Sin embargo, hay un argumento teórico que hacen dudar de la eficacia del test. Desde nuestro punto de vista, ambas estrellas están separadas 12 minutos de arco. Decíamos que una visión buena (100%, 1 ó 20/20) es la que permite diferenciar detalles de 1 minuto de arco. Por lo tanto 12 minutos es bastante más alejado, concretamente correspondería a una agudeza visual de 20/200 para anglosajones ó 0,1 en el sistema decimal (mal llamado un 10%, que correspondería realmente un 20% de visión). De ser esto cierto y poder comparar directamente minutos de arco de nuestros optotipos con el test árabe, resultaría una mala estimación de la visión. Y por lo tanto, el test árabe sería un mal test.

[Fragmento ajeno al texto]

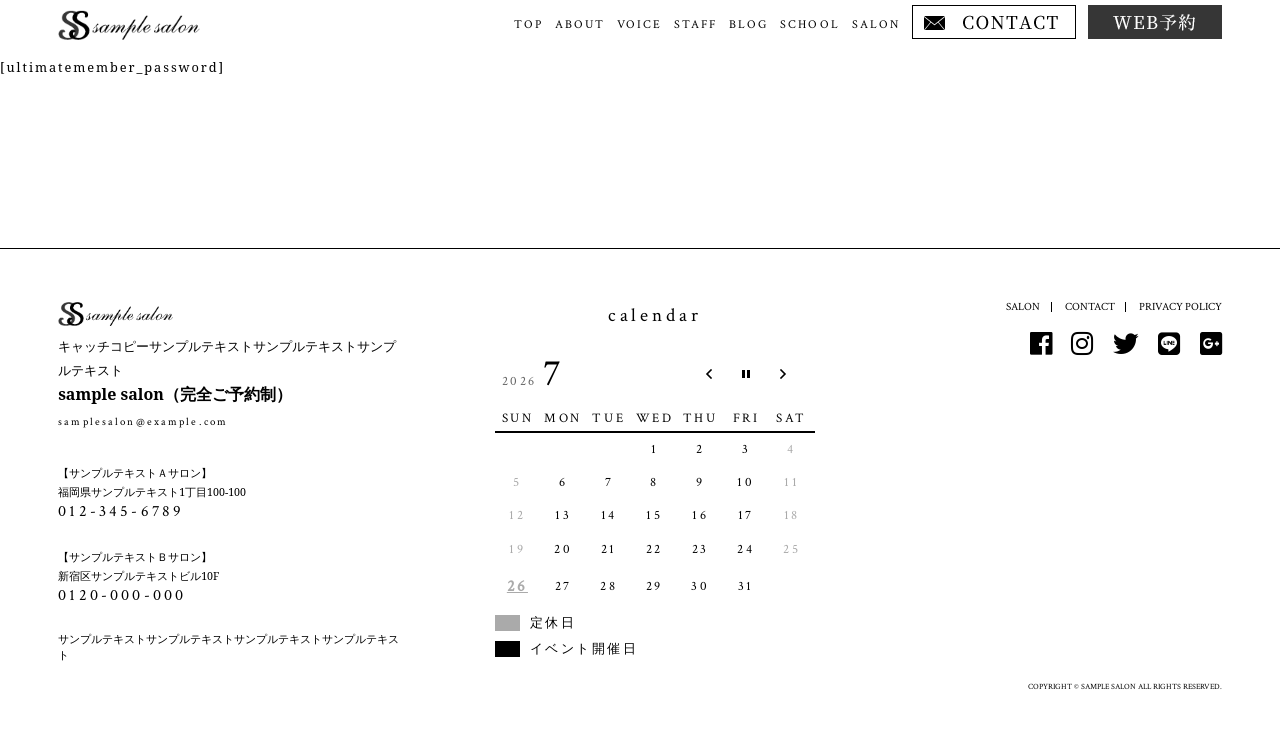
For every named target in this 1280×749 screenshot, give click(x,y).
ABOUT (580, 24)
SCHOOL (809, 24)
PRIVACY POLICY (1180, 307)
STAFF (695, 24)
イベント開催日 (584, 649)
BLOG (748, 24)
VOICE (639, 24)
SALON (876, 24)
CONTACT (1090, 307)
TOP (528, 24)
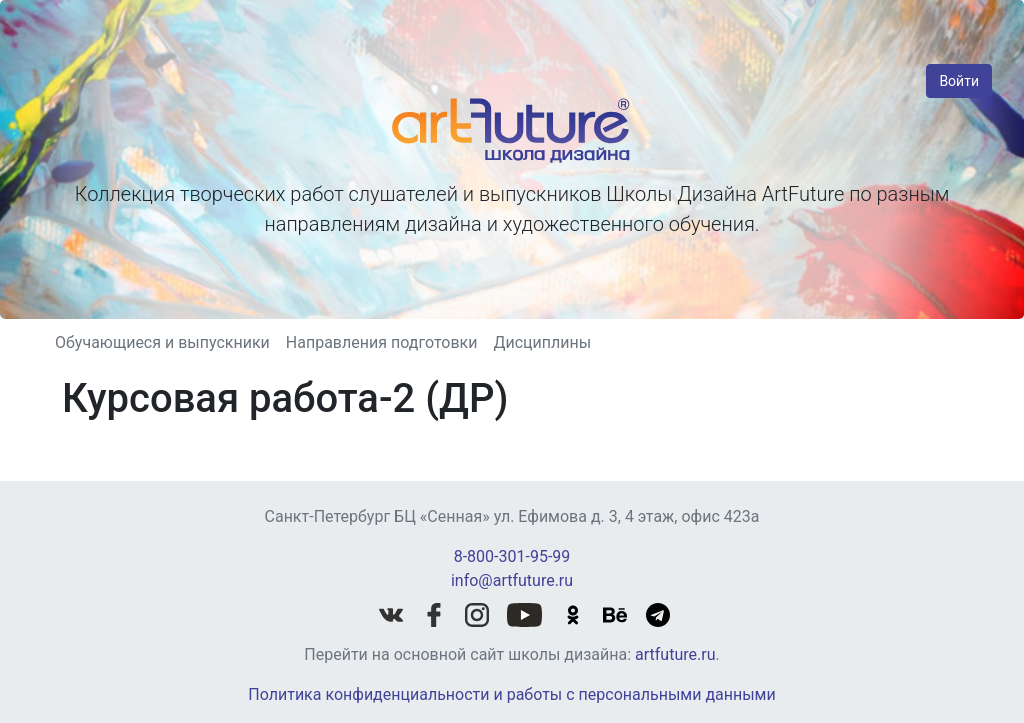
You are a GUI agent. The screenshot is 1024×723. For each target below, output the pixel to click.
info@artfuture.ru (512, 580)
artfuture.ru (675, 654)
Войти (959, 81)
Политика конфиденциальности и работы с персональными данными (511, 694)
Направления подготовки (382, 342)
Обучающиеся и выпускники (162, 342)
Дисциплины (542, 342)
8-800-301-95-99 (512, 556)
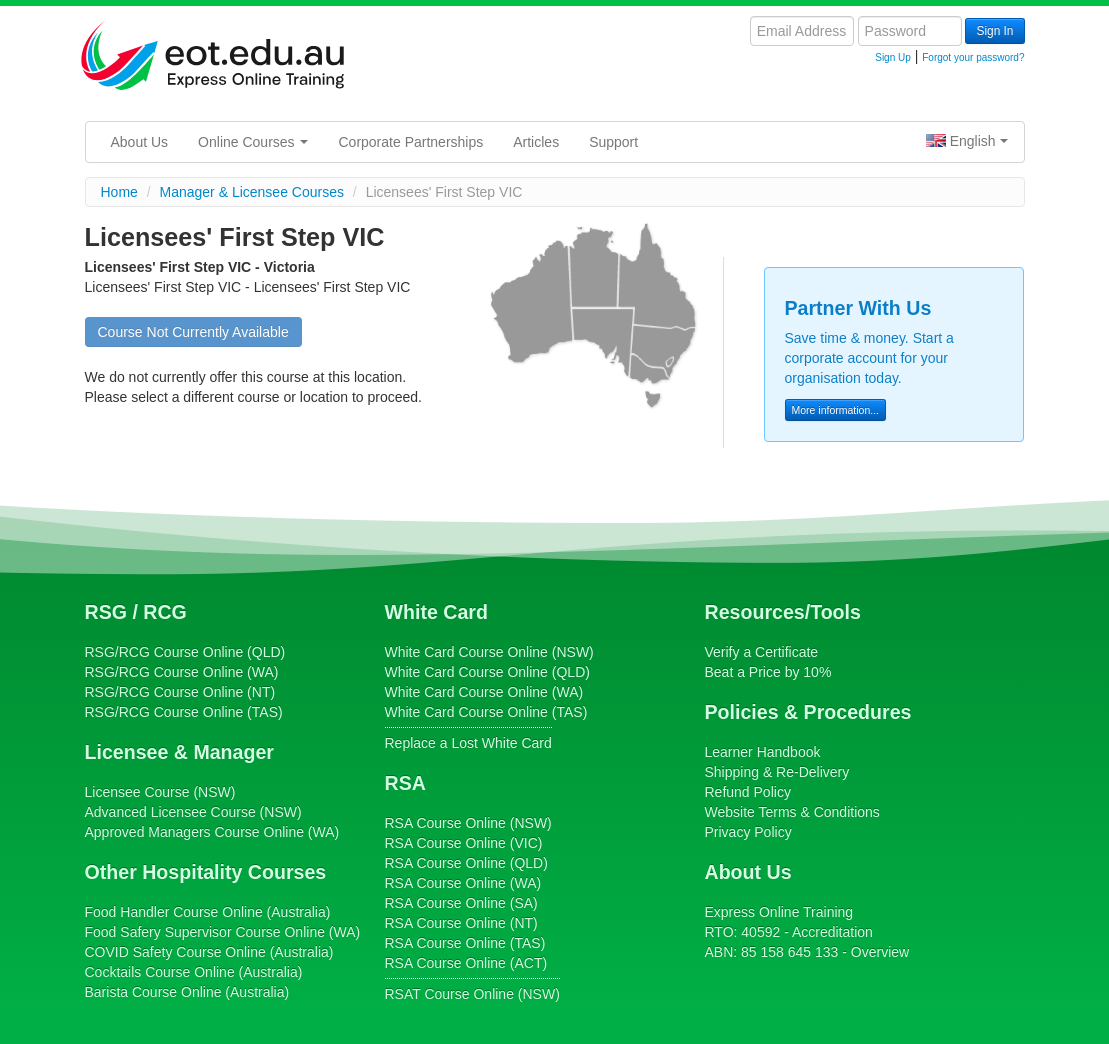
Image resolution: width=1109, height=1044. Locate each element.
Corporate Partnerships (410, 142)
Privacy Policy (748, 832)
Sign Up (893, 57)
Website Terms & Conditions (792, 812)
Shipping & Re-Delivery (777, 772)
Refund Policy (748, 792)
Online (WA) (212, 832)
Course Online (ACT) (466, 963)
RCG (165, 612)
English (967, 141)
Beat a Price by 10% (768, 672)
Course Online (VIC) (464, 843)
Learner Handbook (763, 752)
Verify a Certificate (762, 652)
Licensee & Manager (179, 752)
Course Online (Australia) (208, 912)
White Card (436, 612)
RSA (405, 783)
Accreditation (832, 932)
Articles (536, 142)
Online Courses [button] (253, 142)
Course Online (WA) (182, 672)
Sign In (994, 31)
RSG (106, 612)
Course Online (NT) (180, 692)
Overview (880, 952)
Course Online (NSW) (489, 652)
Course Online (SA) (461, 903)
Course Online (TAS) (184, 712)
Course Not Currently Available (193, 332)
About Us (140, 142)
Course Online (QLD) (185, 652)
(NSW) (160, 792)
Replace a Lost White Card (468, 743)
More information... (836, 410)
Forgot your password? (973, 57)
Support (613, 142)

El experimento que lo confirma

En su momento me quedé con la duda, así que recurrí a PubMed, a ver qué encontraba. Me llevé una agradable sorpresa. Hace 2 años un oftalmólogo en Washington tuvo inquietudes parecidas a las mías, y decidió ponerse manos a la obra. Realizó un experimento para estimar la validez del test y lo publicó en un artículo (An Ancient Eye Test—Using the Stars. George M. Bohigian. Survey of Ophthalmology. September 2008, Vol. 53, Issue 5, Pages 536-539).

El experimento me parece ingenioso. Con diez sujetos voluntarios, confirmó que tenían una agudeza visual correcta (1 ó 20/20) con nuestros optotipos de Snellen. Aplicó lentes esféricas positivas (las que se utilizan para corregir la hipermetropía o la presbicia) de magnitud creciente. Comenzó con +0.25, de forma que “emborronaba” la visión del sujeto. Si todavía era capaz de diferenciar los optotipos correspondientes al 1 ó 20/20. Si todavía los veía, probaba con +0.5, y así sucesivamente.

Posteriormente llevó a los mismos voluntarios a una zona sin polución, durante una noche clara, y probó que todos veían separadas ambas estrellas. Luego hizo lo mismo, fue probando lentes positivas hasta emborronarles la visión lo suficiente como para que no diferenciaran las estrellas como puntos separados. En ambos casos, la media de las lentes que conseguían “no ver” el test estaba entre +0.5 y +0.75 , lo que demuestra que el test árabe tiene una correspondencia buena con el 1 ó 20/20 de nuestros sistemas actuales de optotipos.

Y la explicación

En el artículo también discuten las causas entre esta aparente contradicción entre teoría (12 minutos de arco es mucha separación para un test que pretende corresponder a los optotipos de 1 minuto de arco) y práctica (el resultado del experimento es bastante representativo).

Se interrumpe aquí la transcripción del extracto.